• _Work request_:
Print back each record unchanged, without pictures.

• _Dataset records_:
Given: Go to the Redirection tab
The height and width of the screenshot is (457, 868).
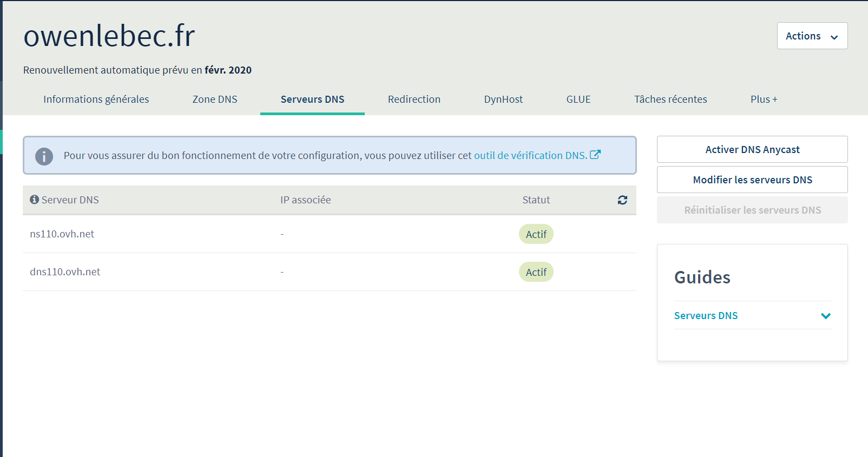Looking at the screenshot, I should (414, 99).
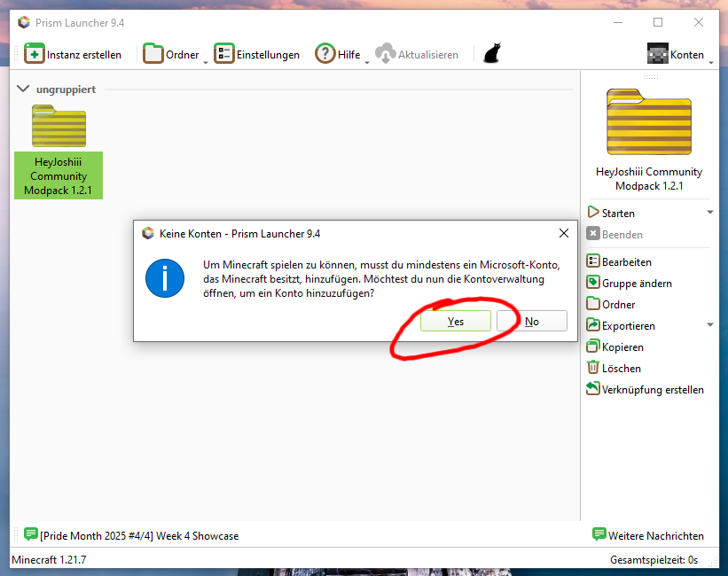Click the Aktualisieren cloud icon
The width and height of the screenshot is (728, 576).
[385, 54]
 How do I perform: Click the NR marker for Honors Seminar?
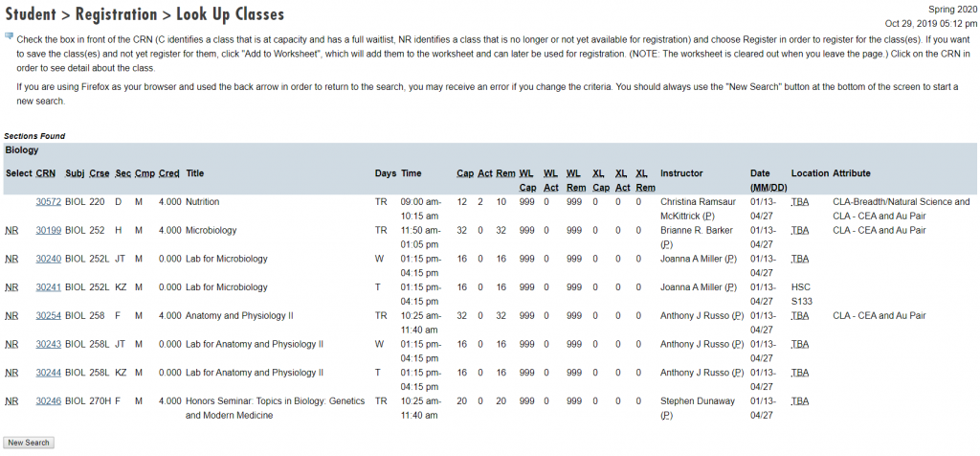point(11,401)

• _Task output_:
Given: Go to the Redirection tab
The height and width of the screenshot is (457, 868).
Looking at the screenshot, I should (414, 99).
Click the Aktualisieren cloud icon
The width and height of the screenshot is (728, 576).
[385, 54]
 How do I perform: Click the NR marker for Honors Seminar?
point(11,401)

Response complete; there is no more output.